Action Scheduler
Action Scheduler is a background processing library that ships with WooCommerce (and many extensions) to run work later or off the request—think “do_action()
on a timer or ASAP, but not blocking page loads.” Instead of relying on transient, best-effort hooks, it provides a proper job queue with persistence, logging, retries, and tooling.
Under the hood, each action records a hook name, arguments, schedule, and optional group in dedicated database tables ({prefix}_actionscheduler_*
). A runner claims due actions (so they’re not double-processed), executes them, records status and logs, and reschedules if they’re recurring or retriable. This design scales far better than firing heavy tasks during a user’s page request and is resilient across cache layers, PHP timeouts, or traffic spikes.
Jobs are triggered by WP-Cron, a real server cron calling wp-cron.php
, or WP-CLI (recommended for high volume). Because storage is in custom tables, lookup and processing are faster and more reliable than stuffing everything into wp_options
or waiting on ad-hoc transients.

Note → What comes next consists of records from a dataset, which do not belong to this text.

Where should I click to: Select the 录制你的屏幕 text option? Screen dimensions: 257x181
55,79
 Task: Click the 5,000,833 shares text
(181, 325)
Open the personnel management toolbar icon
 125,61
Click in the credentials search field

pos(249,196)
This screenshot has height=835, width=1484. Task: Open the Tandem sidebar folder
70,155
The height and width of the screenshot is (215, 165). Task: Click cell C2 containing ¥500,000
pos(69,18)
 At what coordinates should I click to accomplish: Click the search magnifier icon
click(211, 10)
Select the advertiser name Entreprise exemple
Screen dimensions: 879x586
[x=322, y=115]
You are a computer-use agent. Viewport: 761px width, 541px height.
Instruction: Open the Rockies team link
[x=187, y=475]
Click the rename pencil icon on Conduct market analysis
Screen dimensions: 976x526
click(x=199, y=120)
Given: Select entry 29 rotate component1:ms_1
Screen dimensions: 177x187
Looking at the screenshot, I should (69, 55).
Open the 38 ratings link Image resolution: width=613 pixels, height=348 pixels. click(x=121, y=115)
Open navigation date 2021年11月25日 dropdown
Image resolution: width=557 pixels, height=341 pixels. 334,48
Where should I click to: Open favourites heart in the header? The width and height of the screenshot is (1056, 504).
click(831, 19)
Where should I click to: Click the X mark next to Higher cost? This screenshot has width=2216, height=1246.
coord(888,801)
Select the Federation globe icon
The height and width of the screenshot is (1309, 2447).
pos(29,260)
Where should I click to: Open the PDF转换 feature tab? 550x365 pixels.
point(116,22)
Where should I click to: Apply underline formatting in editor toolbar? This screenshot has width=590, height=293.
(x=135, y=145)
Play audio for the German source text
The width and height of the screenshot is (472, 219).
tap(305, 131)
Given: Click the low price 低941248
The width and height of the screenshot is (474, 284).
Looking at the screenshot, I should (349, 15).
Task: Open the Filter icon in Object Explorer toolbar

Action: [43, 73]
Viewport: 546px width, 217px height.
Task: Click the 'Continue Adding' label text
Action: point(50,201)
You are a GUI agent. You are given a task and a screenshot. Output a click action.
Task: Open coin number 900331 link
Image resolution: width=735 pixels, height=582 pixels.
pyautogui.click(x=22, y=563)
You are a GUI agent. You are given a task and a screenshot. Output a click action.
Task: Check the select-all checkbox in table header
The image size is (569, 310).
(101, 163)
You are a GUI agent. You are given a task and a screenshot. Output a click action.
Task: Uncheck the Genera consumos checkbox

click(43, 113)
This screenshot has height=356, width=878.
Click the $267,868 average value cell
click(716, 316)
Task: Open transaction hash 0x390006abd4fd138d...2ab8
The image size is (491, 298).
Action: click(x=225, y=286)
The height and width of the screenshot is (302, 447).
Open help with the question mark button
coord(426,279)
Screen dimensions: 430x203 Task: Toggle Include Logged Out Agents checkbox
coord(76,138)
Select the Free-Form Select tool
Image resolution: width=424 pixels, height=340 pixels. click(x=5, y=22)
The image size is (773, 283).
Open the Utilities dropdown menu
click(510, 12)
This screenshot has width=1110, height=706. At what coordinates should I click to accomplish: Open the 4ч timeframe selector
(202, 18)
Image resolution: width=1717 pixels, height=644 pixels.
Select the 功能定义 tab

Typical uses include webhook delivery, subscription renewals and payment retries, email digests, inventory syncs, migrations, and any long-running process you don’t want tied to the front-end response.
Where you see it in WooCommerce
WooCommerce → Status → Scheduled Actions lists pending, complete, failed, and canceled jobs, with tools to run or delete them.
How it works (high level)
- Triggers: WP-Cron automatically; you can also process via WP-CLI.
- Storage: Tables like
{prefix}_actionscheduler_actions
,_claims
,_groups
,_logs
. - Statuses: pending, complete, failed, canceled.
- Locking: “Claims” prevent two runners from executing the same action.
- Args delivery: Actions are fired via
do_action_ref_array( $hook, $args )
. Each element of$args
becomes a parameter; if you pass a single associative array, your callback receives that array as the first argument.
Core scheduling API
// 1) Run once in 60s
$id = as_schedule_single_action( time() + 60, 'lc_send_followup', ['order_id' => 123], 'emails' );
// 2) Recurring hourly (guard against duplicates)
if ( ! as_has_scheduled_action('lc_cleanup') ) {
as_schedule_recurring_action( time(), HOUR_IN_SECONDS, 'lc_cleanup' );
}
// 3) Cron-like (daily at 03:00)
as_schedule_cron_action( time(), '0 3 * * *', 'lc_nightly_jobs' );
// 4) Fire ASAP (non-blocking)
as_enqueue_async_action( 'lc_do_async', ['id' => 42] );
// 5) Unschedule / query
as_unschedule_all_actions( 'lc_cleanup' );
$ids = as_get_scheduled_actions([
'hook' => 'lc_send_followup',
'status' => ActionScheduler_Store::STATUS_PENDING,
'per_page' => 20,
'return_format' => 'ids',
]);
WP-CLI essentials
- Run the queue now (optionally target hooks/groups, tweak batch size):
wp action-scheduler run --group=woocommerce --batch-size=200
- Clean old rows (e.g., shorten retention window):
wp action-scheduler clean --before='14 days ago' --status=complete,failed
- Explore more:
wp action-scheduler --help
Best practices
- Use real cron or CLI for production sites with volume.
- Group related actions for easier filtering and targeted runs.
- Guard against duplicates with
as_has_scheduled_action()
or the$unique
flag. - Monitor backlogs in WooCommerce → Status → Scheduled Actions.
- Prune table bloat periodically (default retention is ~1 month).
Troubleshooting
- Backlog or “past due” → verify WP-Cron is firing, switch to a server cron/CLI runner, or manually run pending actions.
- Actions not firing → confirm the hook callback is registered when the runner executes (e.g., after plugins load).
- Large args → keep payloads small; store big data elsewhere and pass references/IDs.